In the present study, MF decreased the eosinophil survival induced by epithelial secretions from both NM and NP. In keeping with our results, it has been reported that MF reduced the sputum eosinophilia in asthmatic patients [35], decreased the number of eosinophils in nasal mucosa biopsies [20] and induced apoptosis in eosinophil cultured in vitro [19]. In addition, we found that DL reduced eosinophil survival induced by epithelial secretions from nasal mucosa, as previously reported [12].

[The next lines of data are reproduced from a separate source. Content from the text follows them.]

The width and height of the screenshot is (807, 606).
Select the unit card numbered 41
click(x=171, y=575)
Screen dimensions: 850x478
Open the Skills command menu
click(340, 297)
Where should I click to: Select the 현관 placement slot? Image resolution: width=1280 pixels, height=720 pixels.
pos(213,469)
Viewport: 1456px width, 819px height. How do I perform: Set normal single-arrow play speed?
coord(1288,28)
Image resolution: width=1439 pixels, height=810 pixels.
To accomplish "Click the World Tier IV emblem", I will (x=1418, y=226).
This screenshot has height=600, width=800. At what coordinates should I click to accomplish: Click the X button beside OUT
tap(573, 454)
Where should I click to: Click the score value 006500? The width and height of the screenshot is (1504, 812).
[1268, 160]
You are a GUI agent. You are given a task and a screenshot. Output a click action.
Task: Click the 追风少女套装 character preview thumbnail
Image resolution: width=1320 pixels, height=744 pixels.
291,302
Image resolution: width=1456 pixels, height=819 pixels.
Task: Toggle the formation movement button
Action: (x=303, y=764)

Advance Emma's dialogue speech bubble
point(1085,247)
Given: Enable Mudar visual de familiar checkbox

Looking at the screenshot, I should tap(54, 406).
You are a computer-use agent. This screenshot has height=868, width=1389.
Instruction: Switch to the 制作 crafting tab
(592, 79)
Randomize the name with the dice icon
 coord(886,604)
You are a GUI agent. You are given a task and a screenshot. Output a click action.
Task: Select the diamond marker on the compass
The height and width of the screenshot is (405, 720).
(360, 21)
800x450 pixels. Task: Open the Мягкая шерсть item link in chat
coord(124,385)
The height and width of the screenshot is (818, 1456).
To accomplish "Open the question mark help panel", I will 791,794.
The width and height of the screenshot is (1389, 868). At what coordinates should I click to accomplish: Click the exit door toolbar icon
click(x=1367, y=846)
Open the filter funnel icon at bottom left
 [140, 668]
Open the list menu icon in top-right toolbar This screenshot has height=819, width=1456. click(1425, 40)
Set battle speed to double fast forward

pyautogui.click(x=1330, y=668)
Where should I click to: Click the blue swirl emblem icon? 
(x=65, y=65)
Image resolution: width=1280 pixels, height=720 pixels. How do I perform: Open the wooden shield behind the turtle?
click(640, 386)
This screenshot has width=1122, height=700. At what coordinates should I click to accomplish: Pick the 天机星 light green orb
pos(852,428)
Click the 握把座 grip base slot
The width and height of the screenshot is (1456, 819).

When investigating the combined effect of MF plus DL on eosinophil viability, an additive effect was found on eosinophil survival induced by epithelial cell secretions, since DL increased the inhibitory effect of MF alone. In the same line, it has been reported that loratadine improved the effect of a corticosteroid in the treatment of non-allergic rhinitis with eosinophilia decreasing eosinophil counts in nasal smears [27] and nasal sneezing in seasonal allergic rhinitis [26].

Conclusions

In summary, the present study suggests that the combination of mometasone furoate and desloratadine diminish eosinophil inflammation in a greater extent than those drugs administered alone, confirming a common antiinflammatory mechanism for these kind of drugs. However, further in vivo study must be performed to clarify the clinical applications of the in vitro findings.